**Условие задания**
Перепишите без изменений отрывок из некролога Лазарю Гадаеву, который открывается словами «Нельзя сказать, что» и завершается словами «Германии в Хоерсверде.».

**Фрагмент текста**

+ + + +

Монументальная смятенность

Умер Лазарь Гадаев

Некролог

В Москве умер замечательный русский скульптор Лазарь Гадаев. Ему исполнилось 70 лет.

Месяц назад в Воронеже открыли гадаевский памятник Мандельштаму, сейчас в Третьяковке еще идет его ретроспективная выставка к 70-летию. Лазарь Гадаев родился в 1938 году, он осетин и учился сначала во Владикавказе (тогда — Орджоникидзе) на художественно-графическом факультете Северо-Осетинского педучилища. В 1960 переехал в Москву, в институт имени В. И. Сурикова. Его учителями были живописец Дмитрий Жилинский и скульптор Матвей Манизер. Как скульптор начал выставляться с 1970-х годов, в основном в жанре мелкой пластики. Его работы пользовались успехом у критиков, он был одним из любимых художников лучшего художественного журнала тех лет — "Декоративное искусство СССР". Монументальные работы появились в конце 1980-х.

Нельзя сказать, что это было хорошее время для скульптуры: мы тогда в большей степени были склонны сносить памятники, чем их ставить. Но все же ему удалось достаточно много. Он поставил памятники Георгию Малиеву во Владикавказе, Темботу Керашеву в Майкопе. Его композиции установлены в парках Еревана, Владикавказа, Сеула, в Германии в Хоерсверде.

Как скульптор он представлял школу 1970-х. Сложную, многословную, с уходом в психологизм и станковизм. Те задачи, которые он решал, трудно представить себе у современных художников. Но в решении этих задач он был виртуозом, и у него была своя тема. Я познакомился с ним на конкурсе на памятник Осипу Мандельштаму, его проект не выиграл, но, слава Богу, его установили в Воронеже. Это невероятный Мандельштам, трагический, беззащитный и вместе с тем — исполненный невероятного достоинства, как бы несущий в руке свой голос. В нем есть тревожная глубина; когда смотришь, кажется, что в складках одежды, в повороте тела, в позе, тебе, наверное, сейчас скажут что-то, может быть, страшное, но главное. Этот памятник похож на мандельштамовскую поэзию — по крайней мере на ту, которая открывается, когда первый раз читаешь Мандельштама в юности.

Лазарь Гадаев — предмет большой и заслуженной гордости осетинского народа. Естественно, в его творчестве многие критики склонны подчеркивать связь с традициями осетинской (аланской) мелкой пластики. Вероятно, для этого есть основания — у него очень обостренное, живое чувство фактуры, какое редко встретишь у человека из большого города. И еще, наверное, в его скульптурах есть некий суггестивный магический оттенок, какой действительно свойственен аланским то ли зверькам, то ли богам. Только предмет у него совсем другой.

+ + + +

**Исходные данные**
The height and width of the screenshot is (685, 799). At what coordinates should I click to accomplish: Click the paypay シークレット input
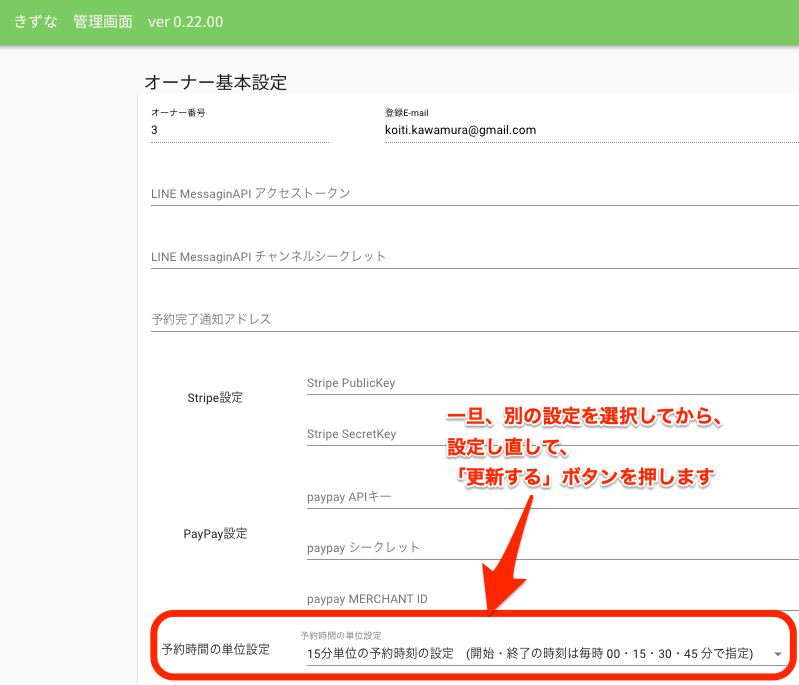point(552,547)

+ + + +

**Образец решения**
Нельзя сказать, что это было хорошее время для скульптуры: мы тогда в большей степени были склонны сносить памятники, чем их ставить. Но все же ему удалось достаточно много. Он поставил памятники Георгию Малиеву во Владикавказе, Темботу Керашеву в Майкопе. Его композиции установлены в парках Еревана, Владикавказа, Сеула, в Германии в Хоерсверде.